I’ve always wanted to play music in an ensemble so I tried a gamelan class for the first time this summer. Although I’m not very good at all, I hope to join a student ensemble in January. I’d like to learn to play a few tunes on the accordion and cello. One day I’d like to help build a small, self-sustaining, 100% eco-friendly home—passive house or active house with rain barrels, a grey water system, solar panels, green roof, etc. and facilitate others doing the same.  
 
11 - What was the last great book you read? What was the last great film?

I loved Natalie Diaz’s intense, powerful poems about her drug-addicted brother and her hapless parents in When My Brother Was An Aztec. Bong Joon-Ho’s Snowpiercer was a high octane film about social class, oppression and revolution, set on a perpetually travelling luxury train during a second Ice Age. A quieter, subtler film that I found both beautiful and moving was Columbus, directed by Kogonada. John Cho plays an estranged son who returns to visit his dying father and befriends Haley Lu Richardson, a young woman who has stifled her own educational aspirations in order to care for her mother. The modernist architecture of the town both frames and mirrors the interaction of the characters.

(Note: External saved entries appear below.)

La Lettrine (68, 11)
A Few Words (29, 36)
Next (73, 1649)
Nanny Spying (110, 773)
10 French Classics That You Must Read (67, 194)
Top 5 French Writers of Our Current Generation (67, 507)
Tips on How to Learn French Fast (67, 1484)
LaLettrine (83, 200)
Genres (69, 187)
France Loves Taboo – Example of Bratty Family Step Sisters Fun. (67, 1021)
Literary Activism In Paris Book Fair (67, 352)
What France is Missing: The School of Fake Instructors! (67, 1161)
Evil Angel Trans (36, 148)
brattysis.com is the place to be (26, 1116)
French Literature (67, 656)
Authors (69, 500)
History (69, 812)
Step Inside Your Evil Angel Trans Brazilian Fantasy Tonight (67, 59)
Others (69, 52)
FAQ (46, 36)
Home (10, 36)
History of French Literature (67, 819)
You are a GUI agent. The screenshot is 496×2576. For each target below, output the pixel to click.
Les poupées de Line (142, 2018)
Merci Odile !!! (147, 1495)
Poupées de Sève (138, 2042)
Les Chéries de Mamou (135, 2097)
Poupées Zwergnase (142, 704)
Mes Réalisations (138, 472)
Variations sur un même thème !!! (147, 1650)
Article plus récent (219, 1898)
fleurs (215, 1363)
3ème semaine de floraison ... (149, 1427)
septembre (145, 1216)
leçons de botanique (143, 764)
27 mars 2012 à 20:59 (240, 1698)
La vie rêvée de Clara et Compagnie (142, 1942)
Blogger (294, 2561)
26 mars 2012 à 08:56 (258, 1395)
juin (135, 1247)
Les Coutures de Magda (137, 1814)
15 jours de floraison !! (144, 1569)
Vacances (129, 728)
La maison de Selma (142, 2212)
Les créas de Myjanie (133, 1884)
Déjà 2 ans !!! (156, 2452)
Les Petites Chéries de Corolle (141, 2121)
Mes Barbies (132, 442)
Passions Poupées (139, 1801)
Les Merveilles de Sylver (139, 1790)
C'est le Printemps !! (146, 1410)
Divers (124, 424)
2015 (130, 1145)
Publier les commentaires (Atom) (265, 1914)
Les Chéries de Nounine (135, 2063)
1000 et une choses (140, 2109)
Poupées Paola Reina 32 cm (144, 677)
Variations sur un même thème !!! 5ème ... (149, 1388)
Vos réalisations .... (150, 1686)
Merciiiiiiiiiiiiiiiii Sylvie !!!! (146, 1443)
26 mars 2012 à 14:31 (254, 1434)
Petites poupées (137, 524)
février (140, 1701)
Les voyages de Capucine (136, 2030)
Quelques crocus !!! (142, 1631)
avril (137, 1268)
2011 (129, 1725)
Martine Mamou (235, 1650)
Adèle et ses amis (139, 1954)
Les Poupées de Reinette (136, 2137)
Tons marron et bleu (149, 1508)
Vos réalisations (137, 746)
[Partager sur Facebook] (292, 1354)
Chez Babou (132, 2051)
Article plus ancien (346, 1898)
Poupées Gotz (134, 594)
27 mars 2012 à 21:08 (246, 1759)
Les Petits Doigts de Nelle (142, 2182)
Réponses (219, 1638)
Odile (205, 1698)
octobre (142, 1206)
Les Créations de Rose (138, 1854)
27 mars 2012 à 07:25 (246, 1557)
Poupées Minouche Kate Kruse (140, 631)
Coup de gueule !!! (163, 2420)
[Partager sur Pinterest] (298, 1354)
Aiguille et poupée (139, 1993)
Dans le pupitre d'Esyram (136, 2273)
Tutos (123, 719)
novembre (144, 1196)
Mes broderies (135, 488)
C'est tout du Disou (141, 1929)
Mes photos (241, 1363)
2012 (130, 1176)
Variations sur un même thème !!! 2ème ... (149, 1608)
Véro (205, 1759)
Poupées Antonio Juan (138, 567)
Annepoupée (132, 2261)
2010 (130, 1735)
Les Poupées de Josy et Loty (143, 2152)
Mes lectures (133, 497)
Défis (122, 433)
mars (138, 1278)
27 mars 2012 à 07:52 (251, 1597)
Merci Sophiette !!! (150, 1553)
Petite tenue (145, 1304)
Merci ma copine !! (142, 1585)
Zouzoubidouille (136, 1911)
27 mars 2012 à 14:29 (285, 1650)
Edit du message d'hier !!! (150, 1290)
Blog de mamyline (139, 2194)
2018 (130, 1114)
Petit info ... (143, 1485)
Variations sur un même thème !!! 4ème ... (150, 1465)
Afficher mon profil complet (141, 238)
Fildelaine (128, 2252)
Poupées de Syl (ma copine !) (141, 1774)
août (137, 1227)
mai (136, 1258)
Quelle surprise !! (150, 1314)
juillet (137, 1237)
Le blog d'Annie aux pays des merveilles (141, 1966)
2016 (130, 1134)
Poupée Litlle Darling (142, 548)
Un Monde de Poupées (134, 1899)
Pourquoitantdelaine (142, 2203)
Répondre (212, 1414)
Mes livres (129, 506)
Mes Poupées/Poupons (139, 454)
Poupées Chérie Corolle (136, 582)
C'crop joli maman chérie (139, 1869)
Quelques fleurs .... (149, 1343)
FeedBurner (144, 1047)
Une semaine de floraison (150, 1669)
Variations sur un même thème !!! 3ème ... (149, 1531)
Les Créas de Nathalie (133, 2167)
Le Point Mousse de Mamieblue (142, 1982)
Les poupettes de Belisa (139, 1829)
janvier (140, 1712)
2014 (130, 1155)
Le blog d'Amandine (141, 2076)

12 - What are you currently working on?

Besides chipping away at ongoing poetry and prose projects in between teaching and mentoring, I am currently working on my fifth poetry video, “Utility Pole” (yes, an ode to an ordinary thing!). This time I am collaborating with Mary McDonald, a multimedia artist from London,Ontario. I met her in Houston, Texas at the inaugural Reel Poetry Festival this past May. Her use of digital montage based on Penn Kemp’s poems impressed everyone attending.